> **Task to complete**: Restate all the lines below word for word, but omit the pictures.

____

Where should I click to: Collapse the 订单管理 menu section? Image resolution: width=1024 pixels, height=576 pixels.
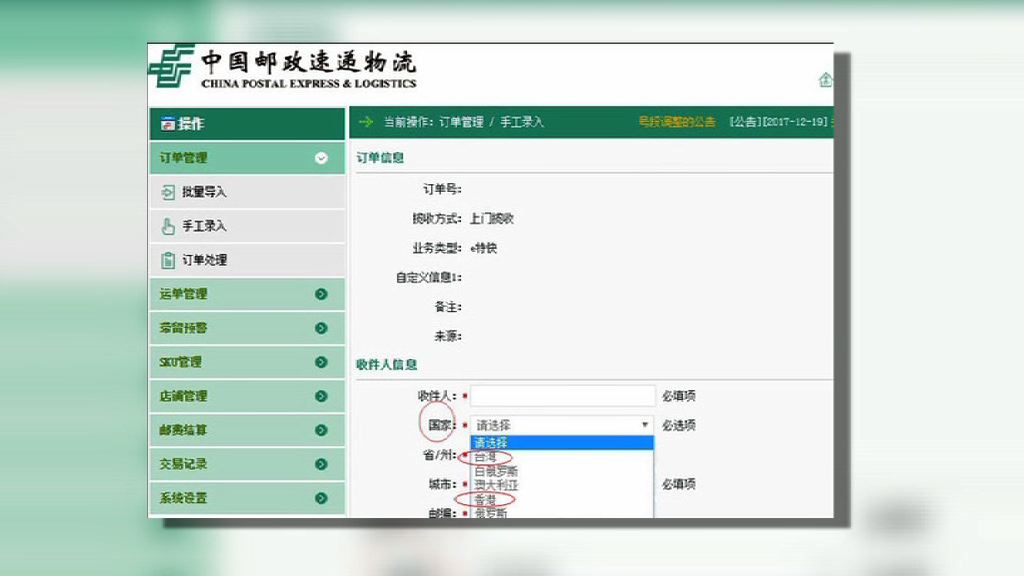(321, 158)
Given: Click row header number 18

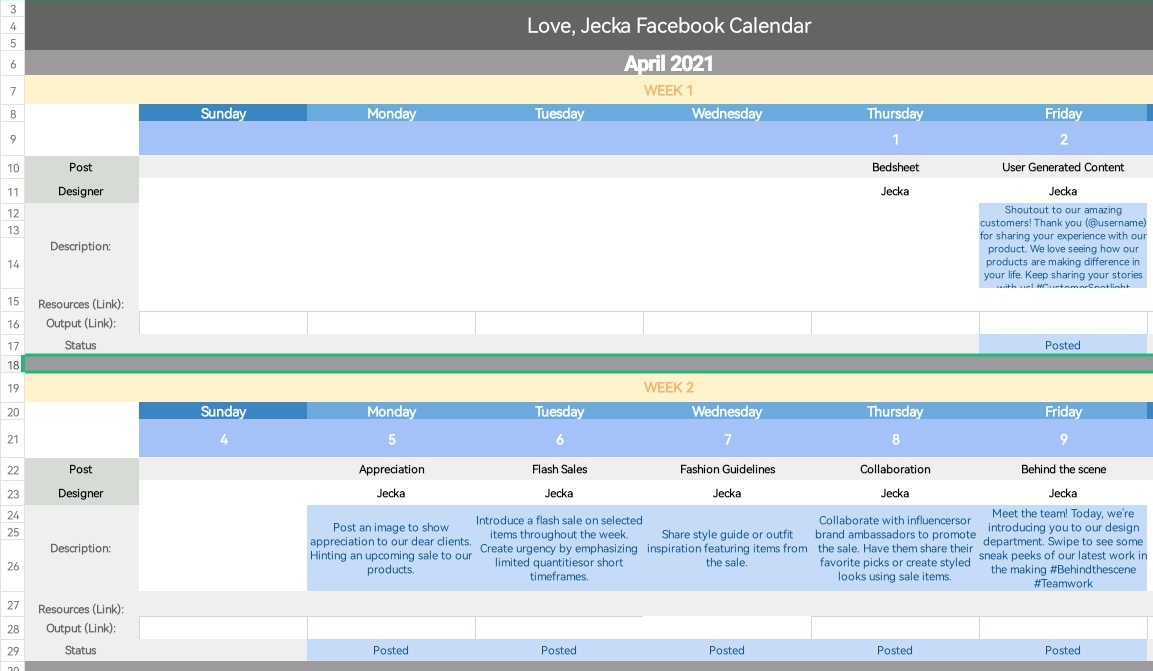Looking at the screenshot, I should tap(13, 365).
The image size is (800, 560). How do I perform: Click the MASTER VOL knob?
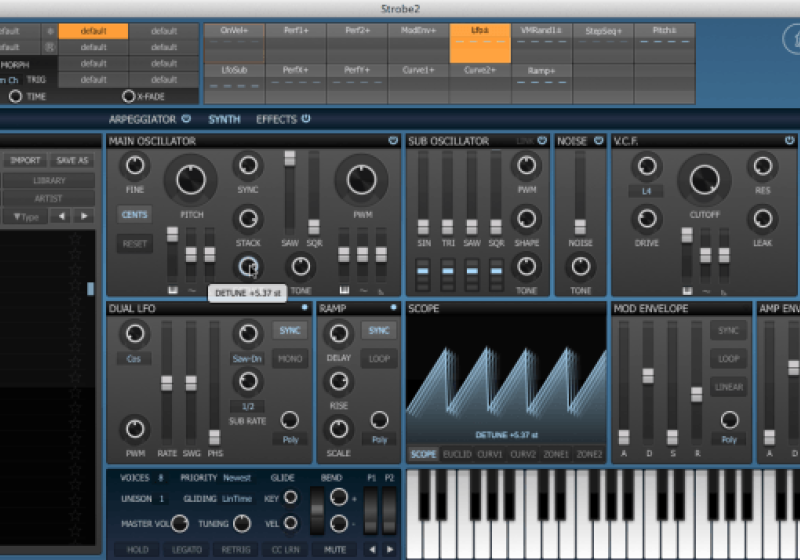click(x=180, y=523)
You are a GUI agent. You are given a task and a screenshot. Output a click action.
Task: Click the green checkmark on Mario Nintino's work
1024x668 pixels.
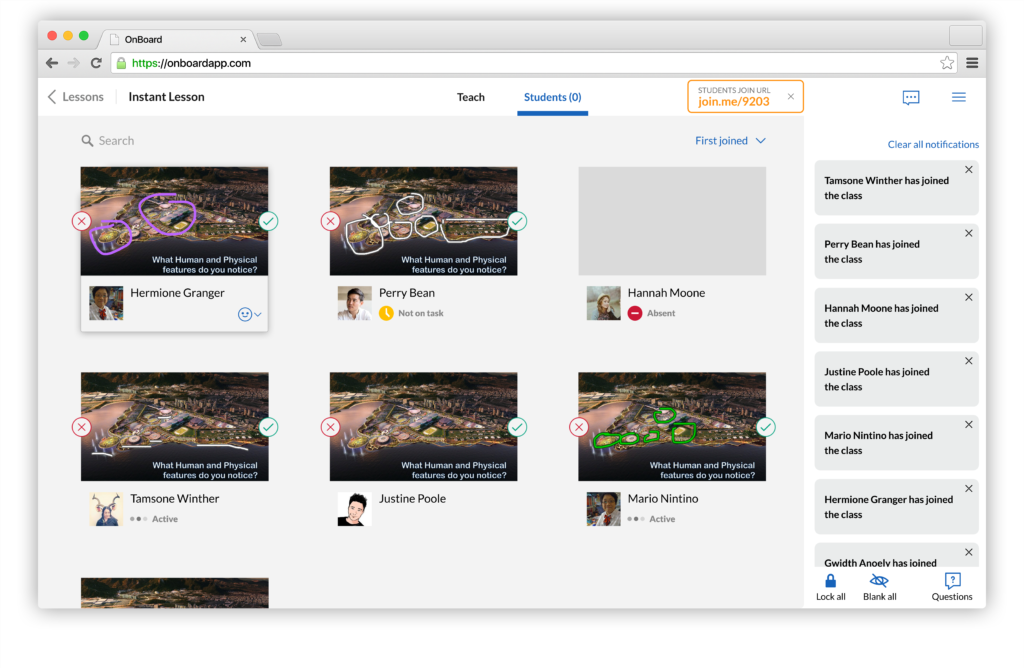(766, 427)
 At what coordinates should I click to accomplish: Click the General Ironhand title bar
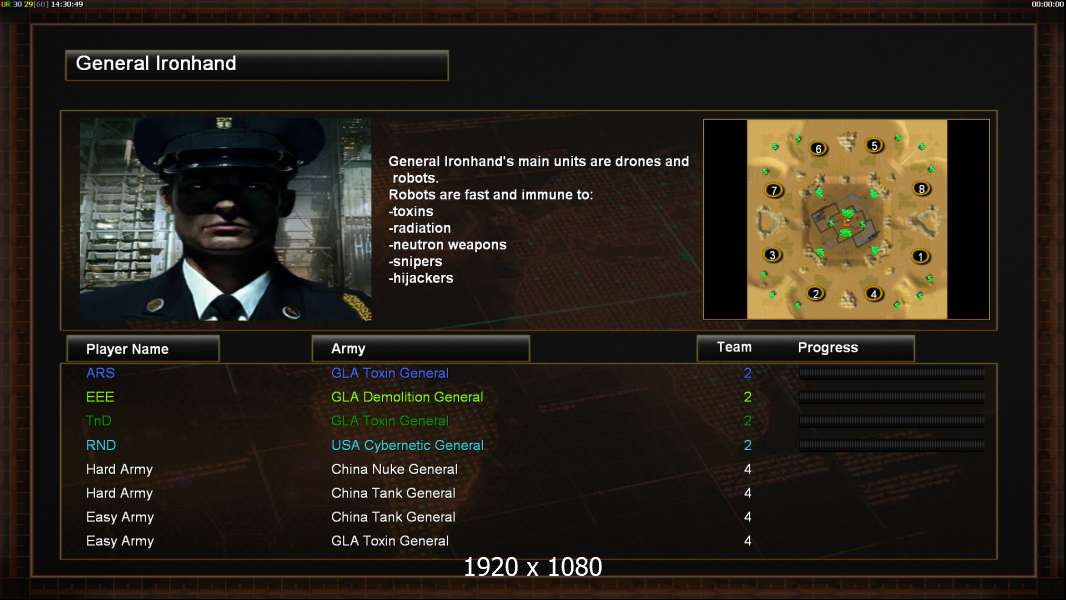pos(257,65)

____

> **Reply**:
Where should I click to: Collapse the 订单管理 menu section? Image resolution: width=1024 pixels, height=576 pixels.
(321, 158)
Given: Click row header number 18

Looking at the screenshot, I should tap(13, 365).
The image size is (800, 560). How do I perform: Click the MASTER VOL knob?
click(x=180, y=523)
You are a GUI agent. You are given a task and a screenshot. Output a click action.
Task: Click the green checkmark on Mario Nintino's work
1024x668 pixels.
(766, 427)
 At what coordinates should I click to accomplish: Click the General Ironhand title bar
pos(257,65)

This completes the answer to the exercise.